Lady Mary stirred uneasily and crossed her hands.

“Dear Humphrey!” she cried at last, with a soft wailing bleat, “I confess I did expect some show of proper feeling from you on this occasion. It is a shock to me to see you in your present frame of mind, it seems like flying in the face of Providence, and may end in bringing down a judgment on your head.”

Lady Mary sighed and continued, lowering her voice to a coo, “When I heard the news, Humphrey, I went down on my knees and prayed that my poor sinful uncle might be forgiven for foisting that counterfeit young man off on our family, and that you, my nephew, might face your responsibilities with a seriousness befitting the occasion.
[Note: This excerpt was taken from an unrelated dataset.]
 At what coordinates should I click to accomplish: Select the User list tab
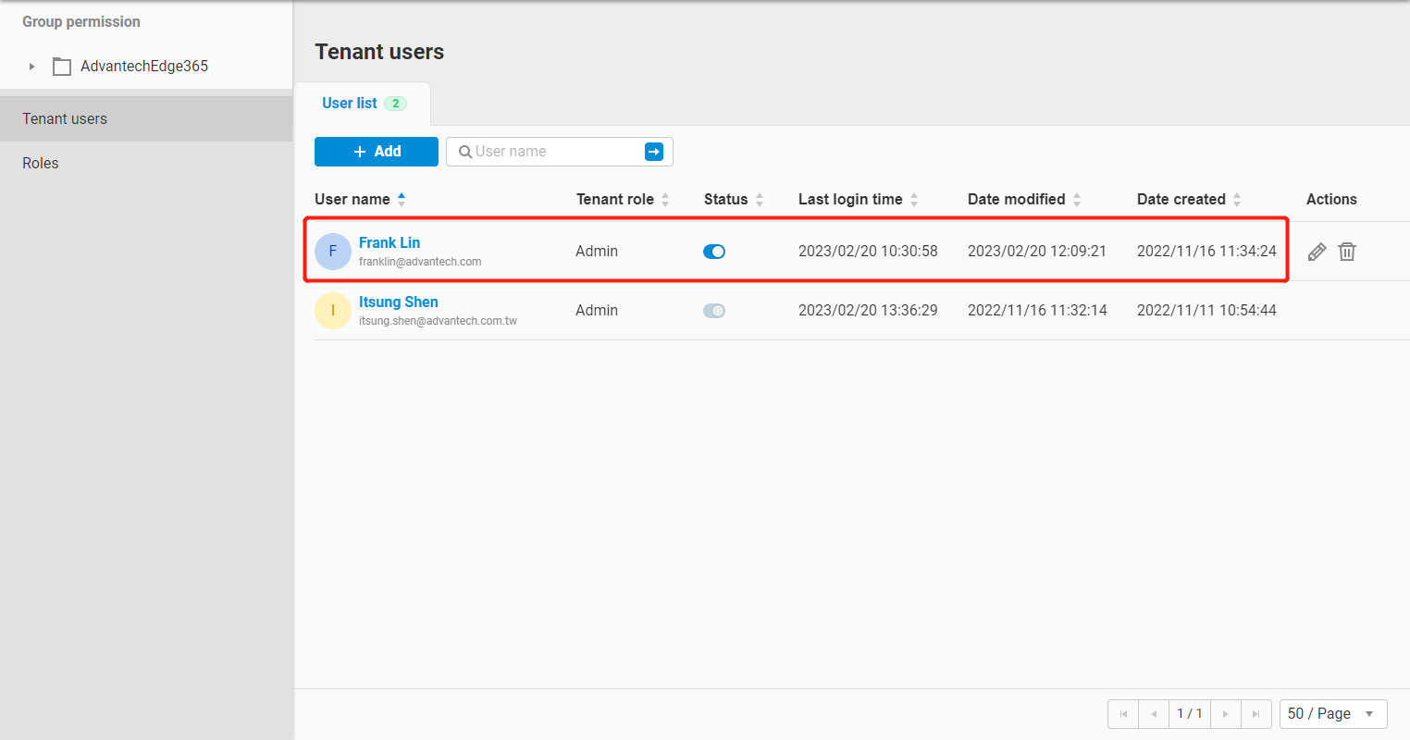[350, 104]
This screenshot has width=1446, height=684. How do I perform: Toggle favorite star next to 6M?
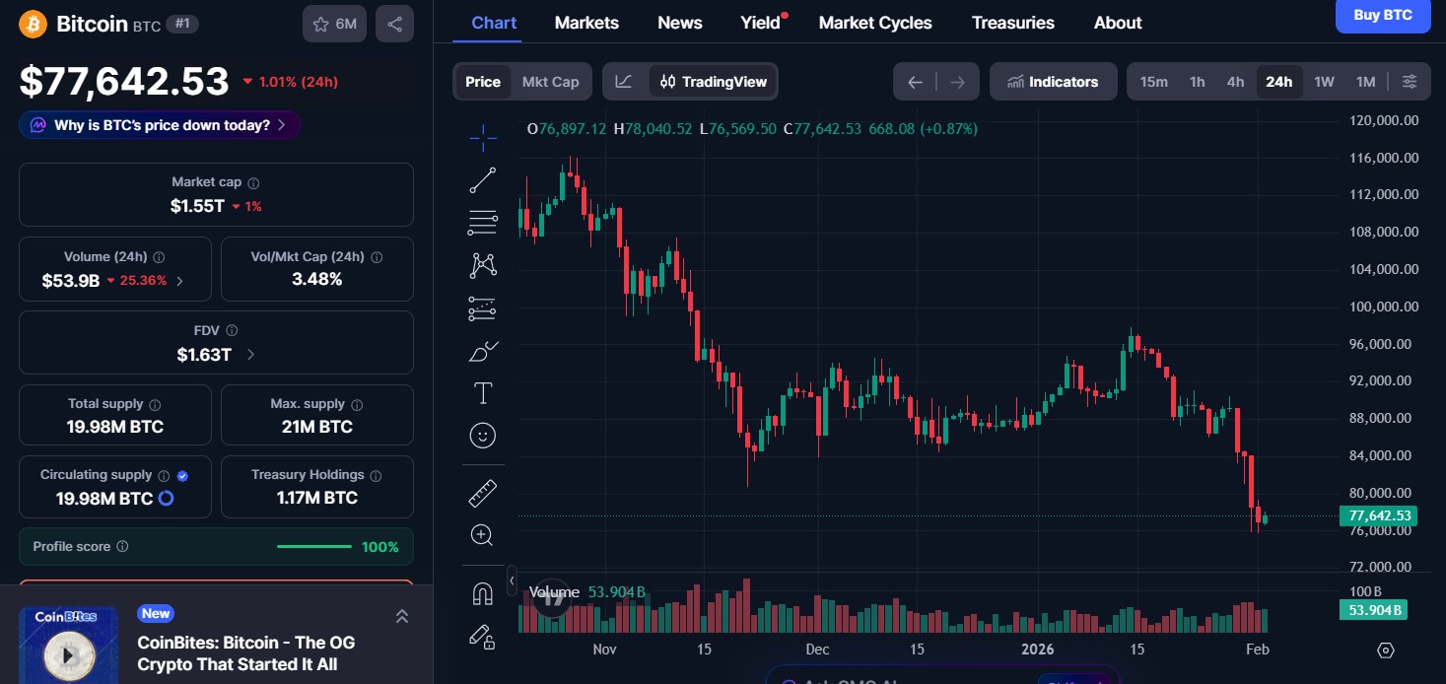pos(319,23)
My dear, if you knew what it costs me to kneel, now that I have grown a little stout, you might perhaps appreciate this act.”

Humphrey grinned.

“Aunt Moll, my feelings are always too deep for expression, it would upset you for a month if I were to give you the merest glimpse of the emotions that are ravaging me this minute. These inward upheavals are frightfully wasting, your acts of prayer and thanksgiving are a fool to them—There doesn’t happen to be any tea going, does there?”

“Tea! Is it five o’clock? What can have happened? Pray ring. The misery I have to endure with servants! I wonder my hair isn’t even greyer than it is, and my poor face more worn.”

“Your hair is as brown as a nut, and there isn’t a crease in your dear, soft young face. What was wrong with you when I came in, the corners of your mouth were turned the wrong way?”

Lady Mary reflected as she made his tea.

“Ah, it was Gwen, she has thrown aside another most unexceptionable match, the third in three months.”

“Gwen, what?”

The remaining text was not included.